Challenges:
1) Write out, verbatim, the portion of the angle bisector solution that opens with the words containing "In Δ ABC, if" and closes with "and ∠ACB meet at O.".
2) Render into French the following sentence from the angle bisector solution: "The bisectors of angles ∠ABC and ∠ACB meet at O."

Excerpt provided:
==================================================
Question

In Δ ABC, if ∠B = 60°, ∠C = 80° and the bisectors of angles ∠ABC and ∠ACB meet at a point O, then find the measure of ∠BOC.

Answer 1

The measure of ∠BOC = 110°.

Step-by-step explanation:

Given data:

In ΔABC, ∠B = 60°, ∠C = 80°

The bisectors of angles ∠ABC and ∠ACB meet at O.

Since BO is the bisector of ∠B.

$\angle \mathrm{OBC}=\frac{1}{2}\angle B$

          $=\frac{1}{2}\left(60^{\circ}\right)$

          = 30°

∠OBC = 30°

Similarly, OC is the bisector of ∠C.
==================================================
Rows:
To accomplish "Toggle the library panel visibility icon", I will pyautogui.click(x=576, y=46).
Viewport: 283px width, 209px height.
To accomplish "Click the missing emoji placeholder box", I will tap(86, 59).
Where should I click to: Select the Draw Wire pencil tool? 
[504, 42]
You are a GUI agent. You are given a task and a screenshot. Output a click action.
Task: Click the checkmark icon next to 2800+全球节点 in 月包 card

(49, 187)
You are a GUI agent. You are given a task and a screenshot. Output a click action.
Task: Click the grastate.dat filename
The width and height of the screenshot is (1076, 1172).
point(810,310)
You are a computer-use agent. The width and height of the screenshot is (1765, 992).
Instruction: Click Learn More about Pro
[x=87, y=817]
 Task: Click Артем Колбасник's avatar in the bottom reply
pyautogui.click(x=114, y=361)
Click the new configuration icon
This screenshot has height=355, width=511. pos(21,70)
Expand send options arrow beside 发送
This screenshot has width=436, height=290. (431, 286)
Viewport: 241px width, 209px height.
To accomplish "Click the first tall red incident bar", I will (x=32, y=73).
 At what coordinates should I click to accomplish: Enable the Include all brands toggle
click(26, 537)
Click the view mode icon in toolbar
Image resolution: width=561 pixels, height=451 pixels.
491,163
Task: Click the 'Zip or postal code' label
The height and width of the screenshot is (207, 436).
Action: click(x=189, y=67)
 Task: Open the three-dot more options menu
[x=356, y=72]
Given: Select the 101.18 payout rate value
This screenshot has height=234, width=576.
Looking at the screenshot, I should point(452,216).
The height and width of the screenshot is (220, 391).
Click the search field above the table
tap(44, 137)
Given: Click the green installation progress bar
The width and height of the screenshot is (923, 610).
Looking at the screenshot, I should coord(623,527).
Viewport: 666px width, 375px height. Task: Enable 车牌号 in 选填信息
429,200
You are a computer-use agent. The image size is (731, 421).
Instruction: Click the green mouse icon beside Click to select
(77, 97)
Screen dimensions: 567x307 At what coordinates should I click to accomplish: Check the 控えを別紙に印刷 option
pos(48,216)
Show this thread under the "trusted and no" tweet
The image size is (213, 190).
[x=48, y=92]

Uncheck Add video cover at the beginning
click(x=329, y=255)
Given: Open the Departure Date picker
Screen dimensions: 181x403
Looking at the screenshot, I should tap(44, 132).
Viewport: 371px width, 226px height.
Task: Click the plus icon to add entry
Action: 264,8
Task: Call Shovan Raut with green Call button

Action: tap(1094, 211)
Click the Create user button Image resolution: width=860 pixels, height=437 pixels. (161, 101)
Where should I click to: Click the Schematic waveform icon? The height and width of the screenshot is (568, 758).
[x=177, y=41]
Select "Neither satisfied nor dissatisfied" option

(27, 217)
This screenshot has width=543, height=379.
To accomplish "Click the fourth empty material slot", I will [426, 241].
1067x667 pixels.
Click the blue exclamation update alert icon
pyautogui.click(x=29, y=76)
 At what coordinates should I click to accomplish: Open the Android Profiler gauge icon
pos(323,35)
==================================================
Responses in order:
1)
In Δ ABC, if ∠B = 60°, ∠C = 80° and the bisectors of angles ∠ABC and ∠ACB meet at a point O, then find the measure of ∠BOC.

Answer 1

The measure of ∠BOC = 110°.

Step-by-step explanation:

Given data:

In ΔABC, ∠B = 60°, ∠C = 80°

The bisectors of angles ∠ABC and ∠ACB meet at O.

2) Les bissectrices des angles ∠ABC et ∠ACB se coupent en O.